Ron Johnson's Muddied Vote

Our Republican and Tea Party Senator Ron Johnson voted "No" on the debt limit and budget-cutting plan, saying it did not go far enough.

Though John Boehner said it got him 98% of what he wanted: I guess Tea Partiers wanted 110%, or Armageddon, whichever came first.

Here's the contradiction: Note the lakeshore photo on his Senate news release webpage:

That looks like a pretty big body of Wisconsin water, perhaps Lake Superior or Lake Michigan.

Both of which require - - if you want to preserve, use and improve them - - massive amounts of federal funding through the Clean Water Act and the Great Lakes Restoration plan, and through local/state/federal water treatment efforts, and through federal ballast water and invasive species' control programs to keep these waters and their watersheds clean for fishing, drinking, swimming, boating and multiple commercial, municipal and private-sector uses, projects and developments.

These are among the very domestic, non-defense "big government" programs that will be cut under a bill that "small government" Johnson says does not go far enough, and which will be trimmed again later under this bill and again and again in related state and local reductions when federal cuts rain down on state grants, too.

Would Johnson would like to come out now, as a matter of policy and Honesty In Voting, in support of dirty water, contaminated lakes, clogged rivers, out-of-control invasive species and polluted watersheds?

If this bill does not go far enough, what would satisfy Johnson, representing a state with a water-dependent economy.

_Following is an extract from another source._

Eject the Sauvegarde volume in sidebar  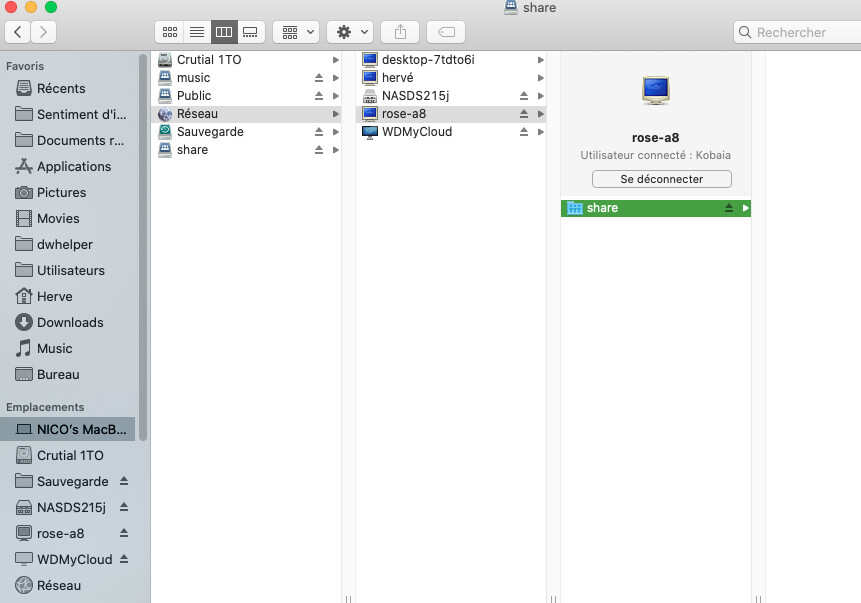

Johnson has had difficulties with other aspects of the job, notes blogger Tom Foley.

3 comments:

Paul Trotter said...

Sounds like Patrick McNo gave him poor advice.

Max Max said...

He already came out in favor of pollution. His last newsletter bragged about introducing a bill to delay EPA's MACT action (air pollution requirements for boilers and incinerators) until unemployment is back down. The bill would've also forbidden the fed govt from enacting any significant regulatory actions.

forward Dan said...

His whole media stunt thing about government being so much huger than it was a hundred years ago
http://www.politifact.com/wisconsin/statements/2011/jul/31/ron-johnson/us-senator-ron-johnson-says-federal-government-spe/
is totally lame because he doesn't once mention military spending in any of his bad-faith diatribes about deficits, debts, government, etc. Military spending accounts for at least half of that growth if not more.